Climate change is an environmental topic that nearly everyone is familiar with, but it isn't the only environmental concern. On the other side of the coin, everything that relates to the environment isn't always full of bad news. In fact, heightened awareness of environmental concerns has fostered a wave of technological innovation, given birth to a variety of new businesses and transformed many aspects of the way business is done. It has also changed the way many of us live. With nearly every one of those changes comes opportunity, and for equity investors, there are several easy ways to invest in these opportunities.

SEE: Socially Responsible Mutual Funds

Mutual Funds
Mutual funds provide an easy way to go "green." From socially responsible funds that include green companies in their portfolios to funds that exclusively focus on green companies, there are many possibilities to consider. Some funds focus on large cap companies, while others stick with small caps.

Investment strategies also run the gamut, with some fund managers investing in firms that engage in the best environmental practices for their respective industries, which can include business that you wouldn't necessarily expect, such as oil companies and large computer manufacturers. While these companies may not fit your definition of green, they may be the best of the bunch when compared to their peers.

Of course, plenty of managers focus on the green space, investing in companies that are actively seeking to reduce their impact on the environment by reducing their carbon footprints, engaging in environmentally friendly business practices, or creating the tools and technologies that represent the cutting edge in terms of efforts to combat global warming and reduce dependence on fossil fuels.

Simply check out the funds' stated philosophies and strategies, choose the fund that supports your beliefs and you've got an entire green portfolio ready and waiting.

Exchange-Traded Funds
Exchange-traded funds (ETFs) provide another way to go green. Unlike mutual funds, in which actively managed portfolios provide an opportunity for investment managers to implement their best ideas and change the portfolio as necessary, ETFs are passively managed investments that often track benchmark indexes. In the green space, there are ETFs that track indexes related to producing green and renewable energy, the transition from old to new technologies, nuclear power, technological innovation and more. Numerous choices are currently available and more are in the works.

A general rule for comparing ETFs is to take a close look at each fund's expense ratio and trading volume. A low expense ratio is good news; it reduces the amount you will pay over time to remain invested in the fund. An extremely low trading volume may not be such a good idea because some of the smaller ETFs may be relatively illiquid, and this may make it difficult to get out of your position.

If you prefer to build your portfolio one company at a time, individual stocks provide plenty of opportunities to choose from. Small cap companies provide pure-play opportunities in the form of opportunities to invest in companies that engage in eco-friendly efforts as part of their primary business. The development of a host of new technologies in everything from waste management to energy efficiency is being pioneered by small cap companies.

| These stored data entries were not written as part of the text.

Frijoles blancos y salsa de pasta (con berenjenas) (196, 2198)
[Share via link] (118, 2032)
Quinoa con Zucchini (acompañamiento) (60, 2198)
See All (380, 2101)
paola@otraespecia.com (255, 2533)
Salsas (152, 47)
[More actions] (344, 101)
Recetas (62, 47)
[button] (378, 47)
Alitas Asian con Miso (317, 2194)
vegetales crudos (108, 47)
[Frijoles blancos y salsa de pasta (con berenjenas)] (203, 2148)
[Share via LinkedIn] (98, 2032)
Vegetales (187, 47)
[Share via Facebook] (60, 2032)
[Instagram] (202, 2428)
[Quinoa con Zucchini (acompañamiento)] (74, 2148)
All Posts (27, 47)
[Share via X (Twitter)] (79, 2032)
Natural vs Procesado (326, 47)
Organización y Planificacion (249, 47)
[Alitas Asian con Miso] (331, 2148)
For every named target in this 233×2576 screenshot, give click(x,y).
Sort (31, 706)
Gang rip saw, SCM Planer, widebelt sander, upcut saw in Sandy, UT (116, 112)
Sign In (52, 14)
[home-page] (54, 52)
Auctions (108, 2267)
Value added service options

While not generally offering the depth and variety of pure-play opportunities, large caps can still provide some access to eco-friendly efforts. Many large power companies use wind and water to produce at least a portion of their energy and numerous corporations and conglomerates engage in the design, manufacture and production of materials that are used in power generation, pollution control and other aspects of a variety of green businesses.

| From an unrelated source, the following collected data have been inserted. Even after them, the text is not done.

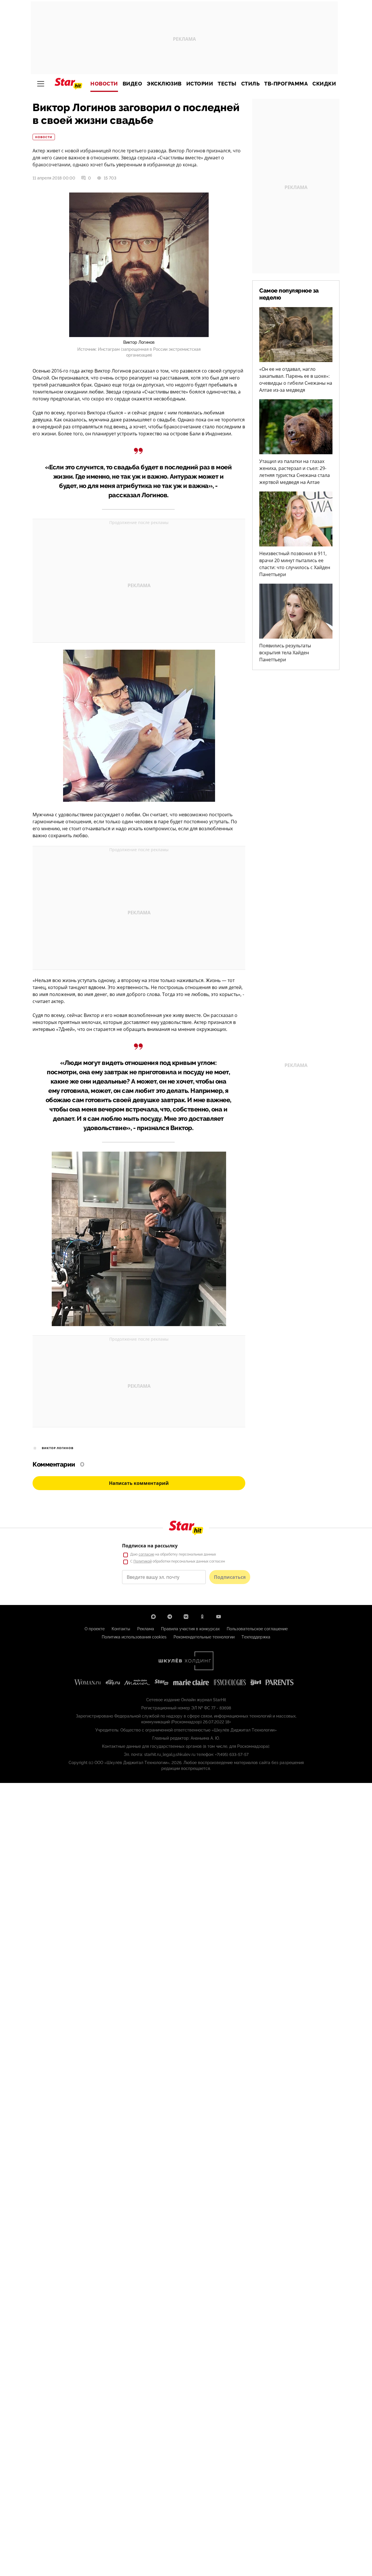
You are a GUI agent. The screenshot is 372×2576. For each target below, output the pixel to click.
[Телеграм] (169, 1616)
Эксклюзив (164, 84)
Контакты (121, 1629)
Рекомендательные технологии (204, 1637)
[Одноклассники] (202, 1616)
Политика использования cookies (134, 1637)
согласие (146, 1554)
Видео (132, 84)
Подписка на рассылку (150, 1545)
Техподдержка (256, 1637)
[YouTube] (218, 1616)
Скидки (324, 84)
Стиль (250, 84)
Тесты (227, 84)
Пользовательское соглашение (257, 1629)
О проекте (95, 1629)
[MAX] (153, 1616)
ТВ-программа (286, 84)
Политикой (142, 1561)
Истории (199, 84)
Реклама (145, 1629)
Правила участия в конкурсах (190, 1629)
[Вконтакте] (186, 1616)
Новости (104, 84)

Evaluating Green Investments
There are no set green criteria that identify suitable investment opportunities, although mutual funds are an easy place to start looking because "green" mutual funds often label themselves accordingly. They also provide information about their screening methodologies, which enables investors to determine whether they agree with those standards. A quick online search for the terms "green mutual fund" and "socially responsible mutual fund" will certainly get you started in the right direction.

A host of indexes have also been created to benchmark environmentally friendly stocks. For example, the Cleantech Index is composed of leading companies that derive at least 50% of their revenues or profit from clean tech products and services. Investors can also use them to make decisions about their own portfolios either by seeking mutual funds that mirror the indexes or by purchasing stock in companies listed by the benchmark.

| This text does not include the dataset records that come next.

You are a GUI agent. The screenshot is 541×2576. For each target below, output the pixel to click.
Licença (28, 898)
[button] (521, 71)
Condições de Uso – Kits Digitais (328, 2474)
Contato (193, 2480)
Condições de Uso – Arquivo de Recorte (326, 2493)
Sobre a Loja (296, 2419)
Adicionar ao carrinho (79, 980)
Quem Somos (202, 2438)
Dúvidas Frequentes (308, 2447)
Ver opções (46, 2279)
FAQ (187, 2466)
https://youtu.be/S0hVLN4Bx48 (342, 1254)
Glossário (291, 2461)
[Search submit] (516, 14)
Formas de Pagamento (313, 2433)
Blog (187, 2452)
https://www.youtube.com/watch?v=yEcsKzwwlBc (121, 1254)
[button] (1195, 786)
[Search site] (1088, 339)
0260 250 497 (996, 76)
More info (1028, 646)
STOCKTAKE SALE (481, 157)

Beyond the investment realm, there are other ways to conduct research and other methods by which to judge corporate behavior. A variety of organizations track corporate behavior and produce reports, which investors can use as they see fit. For example, the Climate Counts organization judges companies across a variety of industries and scores them based on 22 characteristics. Firms are then rated as either "stuck," "starting" or "striding" in their efforts to address climate change. These ratings are a simplistic method to identify companies that might be worth a closer look and to steer clear of those with the worst environmental practices.

Another easy way to take a closer look at a company that you are considering is to conduct a company-specific search. Once again, the internet is a great tool. Just type in the company name and add the words "environmental record" in the search bar. Try it with Exxon Mobil and then with Ben and Jerry's to get a better feel for the type of results that you can expect and the differences between them.

The Bottom Line
Regardless of the investment vehicles that you choose or the screening methodology that catches your fancy, do not forget to keep one eye on the bottom line. Engaging in environmentally sound practices may be a more expensive method of doing business than the standard methodology, which can hurt a company's profitability. Your heart is in the right place if you prefer to invest your money with firms that support your beliefs, just make sure your investments are in companies that are doing good, for both the environment and your portfolio.